We can now "map" barrier names from Unsafe to this terminology:

  • loadFence() becomes load_loadstoreFence();
  • storeFence() becomes store_loadStoreFence();
  • fullFence() becomes loadstore_loadstoreFence();

Finally, my question is - why don't we have load_storeFence(), store_loadFence(), store_storeFence() and load_loadFence()?

My guess would be - they are not really neccesary, but I do not understand why at the moment. So, I'd like to know reasons for not adding them. Guesses about that are welcome too (hope this doesn't cause this question to be offtopic as opinion-based, though).

Thanks in advance.

Hernandez answered 12/5, 2014 at 7:28 Comment(3)
Not a c++ specialist but the unsafe instructions probably just map what is available in c++ which probably just maps what is available in standard assembly.Bagpipes
@Bagpipes Not ready to prove that, but I think c++ instructions can be quite flexible and allow different types of barriers.. Following the common logic, it should easier to forbid only loads, then both loads and stores..Hernandez
In the end it is linked to what instructions are available at the processor level. See for example: gee.cs.oswego.edu/dl/jmm/cookbook.htmlBagpipes
T
65

Summary

CPU cores have special memory ordering buffers to assist them with out-of-order execution. These can be (and typically are) separate for loading and storing: LOBs for load-order buffers and SOBs for store-order buffers.

The fencing operations chosen for the Unsafe API are were selected based on the following assumption: underlying processors will have separate load-order buffers (for reordering loads), store-order buffers (for reordering stores).

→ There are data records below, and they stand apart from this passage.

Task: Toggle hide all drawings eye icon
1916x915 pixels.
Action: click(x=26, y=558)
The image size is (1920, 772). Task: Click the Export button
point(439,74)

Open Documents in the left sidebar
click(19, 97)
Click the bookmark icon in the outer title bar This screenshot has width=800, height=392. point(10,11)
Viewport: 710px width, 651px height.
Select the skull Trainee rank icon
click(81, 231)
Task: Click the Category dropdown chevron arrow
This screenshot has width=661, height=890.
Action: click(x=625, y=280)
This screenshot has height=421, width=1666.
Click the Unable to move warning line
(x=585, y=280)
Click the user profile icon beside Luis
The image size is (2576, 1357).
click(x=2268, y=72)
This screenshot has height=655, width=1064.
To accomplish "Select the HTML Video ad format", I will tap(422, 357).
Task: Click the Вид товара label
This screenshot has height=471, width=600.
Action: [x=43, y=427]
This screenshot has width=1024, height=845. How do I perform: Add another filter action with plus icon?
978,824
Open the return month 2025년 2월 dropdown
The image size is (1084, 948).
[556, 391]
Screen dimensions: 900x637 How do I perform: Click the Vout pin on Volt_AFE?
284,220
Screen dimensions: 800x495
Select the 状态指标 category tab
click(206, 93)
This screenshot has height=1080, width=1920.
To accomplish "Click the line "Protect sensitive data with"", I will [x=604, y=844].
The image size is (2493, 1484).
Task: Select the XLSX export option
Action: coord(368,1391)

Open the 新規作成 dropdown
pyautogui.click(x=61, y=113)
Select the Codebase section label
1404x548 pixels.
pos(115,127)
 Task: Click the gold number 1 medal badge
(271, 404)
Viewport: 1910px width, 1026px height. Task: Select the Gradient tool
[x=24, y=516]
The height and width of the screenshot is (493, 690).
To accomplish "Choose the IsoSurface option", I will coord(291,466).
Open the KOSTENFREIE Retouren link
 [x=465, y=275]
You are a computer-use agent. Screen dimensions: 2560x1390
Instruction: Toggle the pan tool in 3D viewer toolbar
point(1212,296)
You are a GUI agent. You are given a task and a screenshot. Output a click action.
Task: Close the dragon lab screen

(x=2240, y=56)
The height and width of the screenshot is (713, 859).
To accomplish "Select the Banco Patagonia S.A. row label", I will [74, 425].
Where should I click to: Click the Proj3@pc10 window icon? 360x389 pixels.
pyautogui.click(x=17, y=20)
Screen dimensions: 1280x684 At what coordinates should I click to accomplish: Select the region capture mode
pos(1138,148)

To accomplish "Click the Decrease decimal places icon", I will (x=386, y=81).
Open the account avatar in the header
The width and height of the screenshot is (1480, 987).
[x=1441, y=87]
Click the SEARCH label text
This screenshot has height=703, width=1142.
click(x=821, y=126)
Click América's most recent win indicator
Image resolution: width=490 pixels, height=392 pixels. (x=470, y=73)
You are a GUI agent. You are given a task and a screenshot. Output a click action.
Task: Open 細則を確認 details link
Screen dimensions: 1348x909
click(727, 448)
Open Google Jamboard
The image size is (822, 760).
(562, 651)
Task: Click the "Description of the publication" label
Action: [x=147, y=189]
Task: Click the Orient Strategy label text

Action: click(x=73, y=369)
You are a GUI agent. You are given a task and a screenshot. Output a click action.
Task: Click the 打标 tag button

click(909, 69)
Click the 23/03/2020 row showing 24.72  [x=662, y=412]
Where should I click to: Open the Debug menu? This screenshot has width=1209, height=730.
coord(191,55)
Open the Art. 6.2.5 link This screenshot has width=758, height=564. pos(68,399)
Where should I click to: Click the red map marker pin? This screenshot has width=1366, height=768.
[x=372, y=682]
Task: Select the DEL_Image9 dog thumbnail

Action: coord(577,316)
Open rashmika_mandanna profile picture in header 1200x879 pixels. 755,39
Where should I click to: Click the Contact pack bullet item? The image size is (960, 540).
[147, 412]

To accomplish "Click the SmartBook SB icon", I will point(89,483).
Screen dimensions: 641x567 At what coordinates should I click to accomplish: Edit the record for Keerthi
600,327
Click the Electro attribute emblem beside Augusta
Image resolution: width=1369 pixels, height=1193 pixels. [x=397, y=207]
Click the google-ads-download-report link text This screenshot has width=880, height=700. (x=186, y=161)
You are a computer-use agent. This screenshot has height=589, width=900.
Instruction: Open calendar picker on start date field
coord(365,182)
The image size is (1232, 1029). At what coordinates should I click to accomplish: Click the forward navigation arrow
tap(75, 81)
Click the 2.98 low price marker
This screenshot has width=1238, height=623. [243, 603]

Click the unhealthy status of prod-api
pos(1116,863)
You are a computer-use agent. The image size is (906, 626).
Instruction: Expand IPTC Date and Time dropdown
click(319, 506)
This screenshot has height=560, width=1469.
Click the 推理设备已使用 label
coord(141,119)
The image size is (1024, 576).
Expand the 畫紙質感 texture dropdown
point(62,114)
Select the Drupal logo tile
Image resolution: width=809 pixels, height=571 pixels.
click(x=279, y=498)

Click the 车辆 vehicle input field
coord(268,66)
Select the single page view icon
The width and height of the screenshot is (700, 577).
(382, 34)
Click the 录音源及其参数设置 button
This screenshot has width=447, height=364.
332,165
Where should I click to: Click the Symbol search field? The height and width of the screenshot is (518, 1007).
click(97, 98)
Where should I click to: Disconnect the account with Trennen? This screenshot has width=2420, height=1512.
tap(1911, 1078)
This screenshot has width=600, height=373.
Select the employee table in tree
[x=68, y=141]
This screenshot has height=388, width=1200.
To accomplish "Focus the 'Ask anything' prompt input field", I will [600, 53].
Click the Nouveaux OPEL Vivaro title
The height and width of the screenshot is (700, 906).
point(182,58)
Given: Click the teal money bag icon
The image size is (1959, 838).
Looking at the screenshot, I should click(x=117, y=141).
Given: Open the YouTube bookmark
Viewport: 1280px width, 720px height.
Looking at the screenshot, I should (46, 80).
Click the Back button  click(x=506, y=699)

Therefore, based on this assumption, from a software point of view, you can request one of three things from the CPU:

  1. Empty the LOBs (loadFence): means that no other instructions will start executing on this core, until ALL entries the LOBs have been processed. In x86 this is an LFENCE.
  2. Empty the SOBs (storeFence): means that no other instructions will start executing on this core, until ALL entries in the SOBs have been processed. In x86 this is an SFENCE.
  3. Empty both LOBs and SOBs(fullFence): means both of the above. In x86 this is an MFENCE.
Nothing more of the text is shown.